[Start of section]

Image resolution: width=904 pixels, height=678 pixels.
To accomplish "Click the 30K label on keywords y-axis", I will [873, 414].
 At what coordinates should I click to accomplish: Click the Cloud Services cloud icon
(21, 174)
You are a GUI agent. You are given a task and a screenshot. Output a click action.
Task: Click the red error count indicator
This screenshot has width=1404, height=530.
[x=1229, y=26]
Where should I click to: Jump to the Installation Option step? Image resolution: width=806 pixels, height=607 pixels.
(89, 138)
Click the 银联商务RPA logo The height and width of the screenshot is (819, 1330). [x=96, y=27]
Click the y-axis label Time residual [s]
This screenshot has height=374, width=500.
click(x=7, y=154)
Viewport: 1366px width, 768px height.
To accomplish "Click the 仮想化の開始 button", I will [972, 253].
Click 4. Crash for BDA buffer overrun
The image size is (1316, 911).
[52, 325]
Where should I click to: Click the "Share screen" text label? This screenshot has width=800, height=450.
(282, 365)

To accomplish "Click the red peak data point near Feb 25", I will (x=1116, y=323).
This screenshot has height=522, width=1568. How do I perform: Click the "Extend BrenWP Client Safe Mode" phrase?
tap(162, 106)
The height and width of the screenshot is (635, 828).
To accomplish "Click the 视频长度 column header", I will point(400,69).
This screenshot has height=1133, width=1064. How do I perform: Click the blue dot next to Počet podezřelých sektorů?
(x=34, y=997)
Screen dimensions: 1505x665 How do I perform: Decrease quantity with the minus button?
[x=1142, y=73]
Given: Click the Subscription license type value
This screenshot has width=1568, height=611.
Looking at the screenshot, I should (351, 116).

[End of section]

### WHAT THE TASK ASKS
Your output is to be the lines of the listing, exact and complete, starting at the first and ending with the line that contains "You are a GUI".

### TASK RESULT
Image resolution: width=904 pixels, height=678 pixels.
To accomplish "Click the 30K label on keywords y-axis", I will [873, 414].
 At what coordinates should I click to accomplish: Click the Cloud Services cloud icon
(21, 174)
You are a GUI agent. You are given a task and a screenshot. Output a click action.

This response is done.